*** INPUT Section Begins ***

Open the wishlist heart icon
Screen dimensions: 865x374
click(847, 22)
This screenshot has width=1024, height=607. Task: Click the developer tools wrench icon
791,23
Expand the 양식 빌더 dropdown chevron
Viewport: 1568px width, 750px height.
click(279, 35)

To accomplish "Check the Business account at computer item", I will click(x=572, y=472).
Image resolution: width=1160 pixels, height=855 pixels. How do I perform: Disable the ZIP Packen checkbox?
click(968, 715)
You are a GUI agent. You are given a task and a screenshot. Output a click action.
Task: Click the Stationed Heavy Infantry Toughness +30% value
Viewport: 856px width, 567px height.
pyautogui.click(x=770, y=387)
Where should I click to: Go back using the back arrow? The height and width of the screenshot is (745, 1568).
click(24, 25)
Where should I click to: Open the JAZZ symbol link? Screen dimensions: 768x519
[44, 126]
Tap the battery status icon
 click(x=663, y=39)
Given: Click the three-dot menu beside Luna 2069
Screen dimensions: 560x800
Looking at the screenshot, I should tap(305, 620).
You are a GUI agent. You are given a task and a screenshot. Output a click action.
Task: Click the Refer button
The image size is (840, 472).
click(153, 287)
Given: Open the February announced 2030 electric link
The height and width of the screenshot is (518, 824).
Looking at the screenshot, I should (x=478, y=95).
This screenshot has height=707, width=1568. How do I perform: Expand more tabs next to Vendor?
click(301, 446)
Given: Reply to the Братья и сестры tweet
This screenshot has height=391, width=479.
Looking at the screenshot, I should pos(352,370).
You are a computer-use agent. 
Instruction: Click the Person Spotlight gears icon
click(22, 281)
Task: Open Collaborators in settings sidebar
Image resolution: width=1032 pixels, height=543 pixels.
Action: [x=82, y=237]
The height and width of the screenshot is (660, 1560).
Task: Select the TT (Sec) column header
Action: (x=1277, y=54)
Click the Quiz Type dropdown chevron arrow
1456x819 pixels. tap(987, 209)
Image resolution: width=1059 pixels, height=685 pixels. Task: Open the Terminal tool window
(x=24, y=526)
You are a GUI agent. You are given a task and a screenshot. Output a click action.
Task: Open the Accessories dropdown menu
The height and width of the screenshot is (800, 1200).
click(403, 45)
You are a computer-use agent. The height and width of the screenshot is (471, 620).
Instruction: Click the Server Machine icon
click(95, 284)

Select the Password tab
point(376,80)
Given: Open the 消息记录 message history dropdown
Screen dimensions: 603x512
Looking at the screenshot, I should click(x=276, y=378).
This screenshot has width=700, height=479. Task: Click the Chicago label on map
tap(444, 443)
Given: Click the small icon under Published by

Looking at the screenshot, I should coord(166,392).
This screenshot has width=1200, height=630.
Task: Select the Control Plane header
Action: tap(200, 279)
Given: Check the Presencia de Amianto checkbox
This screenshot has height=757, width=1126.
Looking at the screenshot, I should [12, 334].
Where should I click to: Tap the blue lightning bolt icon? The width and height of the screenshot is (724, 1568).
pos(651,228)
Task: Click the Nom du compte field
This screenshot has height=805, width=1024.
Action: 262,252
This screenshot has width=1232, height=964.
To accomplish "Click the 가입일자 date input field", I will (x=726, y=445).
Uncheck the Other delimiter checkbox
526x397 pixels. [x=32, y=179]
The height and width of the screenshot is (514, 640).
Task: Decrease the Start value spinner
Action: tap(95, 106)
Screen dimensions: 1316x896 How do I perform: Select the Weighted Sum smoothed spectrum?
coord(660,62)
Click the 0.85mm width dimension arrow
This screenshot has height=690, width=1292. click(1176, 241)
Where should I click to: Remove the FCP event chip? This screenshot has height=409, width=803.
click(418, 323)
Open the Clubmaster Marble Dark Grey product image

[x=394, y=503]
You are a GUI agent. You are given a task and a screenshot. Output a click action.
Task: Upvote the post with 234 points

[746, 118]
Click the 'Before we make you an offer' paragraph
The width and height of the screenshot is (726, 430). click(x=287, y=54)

*** INPUT Section Ends ***

PROBLEM REQUIREMENTS ▸ Retype every entry word for word.

SOLUTION FOR THIS EXERCISE ▸
Open the wishlist heart icon
Screen dimensions: 865x374
click(847, 22)
This screenshot has width=1024, height=607. Task: Click the developer tools wrench icon
791,23
Expand the 양식 빌더 dropdown chevron
Viewport: 1568px width, 750px height.
click(279, 35)

To accomplish "Check the Business account at computer item", I will click(x=572, y=472).
Image resolution: width=1160 pixels, height=855 pixels. How do I perform: Disable the ZIP Packen checkbox?
click(968, 715)
You are a GUI agent. You are given a task and a screenshot. Output a click action.
Task: Click the Stationed Heavy Infantry Toughness +30% value
Viewport: 856px width, 567px height.
pyautogui.click(x=770, y=387)
Where should I click to: Go back using the back arrow? The height and width of the screenshot is (745, 1568).
click(24, 25)
Where should I click to: Open the JAZZ symbol link? Screen dimensions: 768x519
[44, 126]
Tap the battery status icon
 click(x=663, y=39)
Given: Click the three-dot menu beside Luna 2069
Screen dimensions: 560x800
Looking at the screenshot, I should tap(305, 620).
You are a GUI agent. You are given a task and a screenshot. Output a click action.
Task: Click the Refer button
The image size is (840, 472).
click(153, 287)
Given: Open the February announced 2030 electric link
The height and width of the screenshot is (518, 824).
Looking at the screenshot, I should (x=478, y=95).
This screenshot has height=707, width=1568. How do I perform: Expand more tabs next to Vendor?
click(301, 446)
Given: Reply to the Братья и сестры tweet
This screenshot has height=391, width=479.
Looking at the screenshot, I should pos(352,370).
You are a computer-use agent. 
Instruction: Click the Person Spotlight gears icon
click(22, 281)
Task: Open Collaborators in settings sidebar
Image resolution: width=1032 pixels, height=543 pixels.
Action: [x=82, y=237]
The height and width of the screenshot is (660, 1560).
Task: Select the TT (Sec) column header
Action: (x=1277, y=54)
Click the Quiz Type dropdown chevron arrow
1456x819 pixels. tap(987, 209)
Image resolution: width=1059 pixels, height=685 pixels. Task: Open the Terminal tool window
(x=24, y=526)
You are a GUI agent. You are given a task and a screenshot. Output a click action.
Task: Open the Accessories dropdown menu
The height and width of the screenshot is (800, 1200).
click(403, 45)
You are a computer-use agent. The height and width of the screenshot is (471, 620).
Instruction: Click the Server Machine icon
click(95, 284)

Select the Password tab
point(376,80)
Given: Open the 消息记录 message history dropdown
Screen dimensions: 603x512
Looking at the screenshot, I should click(x=276, y=378).
This screenshot has width=700, height=479. Task: Click the Chicago label on map
tap(444, 443)
Given: Click the small icon under Published by

Looking at the screenshot, I should coord(166,392).
This screenshot has width=1200, height=630.
Task: Select the Control Plane header
Action: tap(200, 279)
Given: Check the Presencia de Amianto checkbox
This screenshot has height=757, width=1126.
Looking at the screenshot, I should [12, 334].
Where should I click to: Tap the blue lightning bolt icon? The width and height of the screenshot is (724, 1568).
pos(651,228)
Task: Click the Nom du compte field
This screenshot has height=805, width=1024.
Action: 262,252
This screenshot has width=1232, height=964.
To accomplish "Click the 가입일자 date input field", I will (x=726, y=445).
Uncheck the Other delimiter checkbox
526x397 pixels. [x=32, y=179]
The height and width of the screenshot is (514, 640).
Task: Decrease the Start value spinner
Action: tap(95, 106)
Screen dimensions: 1316x896 How do I perform: Select the Weighted Sum smoothed spectrum?
coord(660,62)
Click the 0.85mm width dimension arrow
This screenshot has height=690, width=1292. click(1176, 241)
Where should I click to: Remove the FCP event chip? This screenshot has height=409, width=803.
click(418, 323)
Open the Clubmaster Marble Dark Grey product image

[x=394, y=503]
You are a GUI agent. You are given a task and a screenshot. Output a click action.
Task: Upvote the post with 234 points

[746, 118]
Click the 'Before we make you an offer' paragraph
The width and height of the screenshot is (726, 430). click(x=287, y=54)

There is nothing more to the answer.